**ТЕКСТ ДЛЯ ЧТЕНИЯ:**
■ ■ ■ ■
Значение поэзии Рочестера ныне неоспоримо. Рочестер унаследовал от Джона Донна технику страстного поэтического монолога. Донн сознательно добивался определенной шероховатости стиха, стремясь передать звучание естественной речи; даже в его самых мелодичных вещах безусловно преобладает разговорное начало. Личный вклад Рочестера в развитие той же традиции заключается в вовлечении в поэтический канон эпохи (однако без разрушения его) заведомо и однозначно бордельных грубостей. Его собственный любовный опыт был печален, и он разделял ожесточенную горечь Донна. Дух вечно воевал с плотью; неверие Рочестера имело едва ли не столь же религиозный характер, как вера, присущая настоятелю собора Святого Павла[3]. Он ненавидел предмет своей страсти с необычайной интенсивностью, окрашенной в темные тона, смешивая воедино любовь, похоть, вражду и смерть.
Кочергою и метлой,
Не пускающими струй,
У моей красотки злой
Насмерть в лоне пошуруй.
Личная судьба обоих поэтов и дух эпохи обрекли их на то, чтобы стать сатириками. Согласно свидетельству Обри, Эндрю Марвелл назвал Рочестера «лучшим британским сатириком, причем прирожденным». А вот Александр Поп допустил ошибку, объявив Рочестера (наряду с практически безымянным Бакхерстом) поэтом-дилетантом. Над намеренной непричесанностью поэтической речи, добиваясь ее совершенства, Рочестер трудился ничуть не меньше, чем Донн. У него были высокие творческие притязания, и нижеприведенные строки из «Послания к О. Б.», представляющие собой в контексте стихотворения саморазоблачительный монолог персонажа, вполне могли бы быть переадресованы ему самому:
Один я; одного себя люблю;
Я слушаюсь того, что сам велю…
Мне нравятся стихи мои порой —
И славы мне не надобно другой.
■ ■ ■ ■
**ИСХОДНЫЕ ЗАПИСИ:**
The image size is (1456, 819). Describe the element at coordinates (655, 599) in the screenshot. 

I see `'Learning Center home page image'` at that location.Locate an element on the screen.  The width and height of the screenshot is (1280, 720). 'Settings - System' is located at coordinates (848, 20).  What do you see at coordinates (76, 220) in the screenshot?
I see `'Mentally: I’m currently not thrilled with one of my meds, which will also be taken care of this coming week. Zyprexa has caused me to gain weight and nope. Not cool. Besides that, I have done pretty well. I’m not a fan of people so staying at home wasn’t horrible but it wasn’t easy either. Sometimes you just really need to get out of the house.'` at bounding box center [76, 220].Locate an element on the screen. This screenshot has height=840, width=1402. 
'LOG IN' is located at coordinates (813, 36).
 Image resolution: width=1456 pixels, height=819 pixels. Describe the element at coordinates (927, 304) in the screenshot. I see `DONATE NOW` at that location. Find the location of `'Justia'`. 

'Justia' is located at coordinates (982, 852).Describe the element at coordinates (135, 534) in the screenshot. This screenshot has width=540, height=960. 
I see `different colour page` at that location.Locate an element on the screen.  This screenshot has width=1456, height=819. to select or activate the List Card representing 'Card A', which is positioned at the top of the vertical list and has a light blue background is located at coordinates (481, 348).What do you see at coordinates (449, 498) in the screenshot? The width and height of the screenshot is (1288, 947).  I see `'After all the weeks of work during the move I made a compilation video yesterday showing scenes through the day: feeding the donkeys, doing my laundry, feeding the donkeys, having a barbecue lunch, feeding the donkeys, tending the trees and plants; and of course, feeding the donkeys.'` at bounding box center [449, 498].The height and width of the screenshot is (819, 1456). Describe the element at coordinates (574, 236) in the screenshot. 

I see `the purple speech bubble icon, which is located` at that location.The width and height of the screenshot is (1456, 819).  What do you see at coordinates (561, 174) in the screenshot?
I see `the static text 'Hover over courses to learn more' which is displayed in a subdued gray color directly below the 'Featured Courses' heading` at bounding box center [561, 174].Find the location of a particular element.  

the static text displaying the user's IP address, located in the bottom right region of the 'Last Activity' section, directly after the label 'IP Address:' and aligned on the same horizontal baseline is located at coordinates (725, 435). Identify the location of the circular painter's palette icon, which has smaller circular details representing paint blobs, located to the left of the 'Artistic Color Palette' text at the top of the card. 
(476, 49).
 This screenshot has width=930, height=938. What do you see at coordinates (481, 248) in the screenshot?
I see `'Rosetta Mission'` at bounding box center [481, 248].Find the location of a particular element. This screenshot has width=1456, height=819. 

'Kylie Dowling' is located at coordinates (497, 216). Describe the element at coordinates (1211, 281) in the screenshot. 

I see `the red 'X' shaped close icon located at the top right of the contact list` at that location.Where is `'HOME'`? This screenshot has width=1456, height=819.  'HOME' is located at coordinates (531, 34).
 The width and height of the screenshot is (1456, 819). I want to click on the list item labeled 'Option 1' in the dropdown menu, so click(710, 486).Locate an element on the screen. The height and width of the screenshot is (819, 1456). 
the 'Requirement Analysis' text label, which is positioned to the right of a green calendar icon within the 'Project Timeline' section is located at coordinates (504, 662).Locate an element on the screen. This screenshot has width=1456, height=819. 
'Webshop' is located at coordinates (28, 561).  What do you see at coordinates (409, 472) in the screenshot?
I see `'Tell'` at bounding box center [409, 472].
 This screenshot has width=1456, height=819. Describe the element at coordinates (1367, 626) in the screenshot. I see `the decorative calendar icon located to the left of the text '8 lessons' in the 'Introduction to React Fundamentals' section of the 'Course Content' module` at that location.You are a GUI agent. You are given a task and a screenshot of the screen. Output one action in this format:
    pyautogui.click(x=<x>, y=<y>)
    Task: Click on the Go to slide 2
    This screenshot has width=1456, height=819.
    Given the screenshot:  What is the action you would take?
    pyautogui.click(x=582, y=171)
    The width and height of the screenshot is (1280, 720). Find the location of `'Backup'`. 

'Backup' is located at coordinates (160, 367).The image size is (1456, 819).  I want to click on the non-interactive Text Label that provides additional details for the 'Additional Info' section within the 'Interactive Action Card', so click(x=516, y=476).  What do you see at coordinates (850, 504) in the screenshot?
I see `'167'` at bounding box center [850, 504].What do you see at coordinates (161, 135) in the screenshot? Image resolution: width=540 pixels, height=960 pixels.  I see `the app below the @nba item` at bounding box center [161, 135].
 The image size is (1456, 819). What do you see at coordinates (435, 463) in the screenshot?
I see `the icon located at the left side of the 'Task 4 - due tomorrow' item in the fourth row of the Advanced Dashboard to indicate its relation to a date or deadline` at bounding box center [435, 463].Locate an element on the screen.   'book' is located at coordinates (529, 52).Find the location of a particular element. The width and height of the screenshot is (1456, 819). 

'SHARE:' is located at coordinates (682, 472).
■ ■ ■ ■
**ЗАДАНИЯ:**
1 - Кого, согласно тексту о поэзии Рочестера, Эндрю Марвелл назвал «лучшим британским сатириком, причем прирожденным»?
2 - Перепишите фрагмент текста о поэзии Рочестера между словами «Личная судьба обоих» и «не надобно другой.» включительно, заменив «сатириками» на «драматургами».
Записи здесь никакой роли не играют.

**ОТВЕТЫ:**
1 - Рочестера.

2 -
Личная судьба обоих поэтов и дух эпохи обрекли их на то, чтобы стать драматургами. Согласно свидетельству Обри, Эндрю Марвелл назвал Рочестера «лучшим британским сатириком, причем прирожденным». А вот Александр Поп допустил ошибку, объявив Рочестера (наряду с практически безымянным Бакхерстом) поэтом-дилетантом. Над намеренной непричесанностью поэтической речи, добиваясь ее совершенства, Рочестер трудился ничуть не меньше, чем Донн. У него были высокие творческие притязания, и нижеприведенные строки из «Послания к О. Б.», представляющие собой в контексте стихотворения саморазоблачительный монолог персонажа, вполне могли бы быть переадресованы ему самому:
Один я; одного себя люблю;
Я слушаюсь того, что сам велю…
Мне нравятся стихи мои порой —
И славы мне не надобно другой.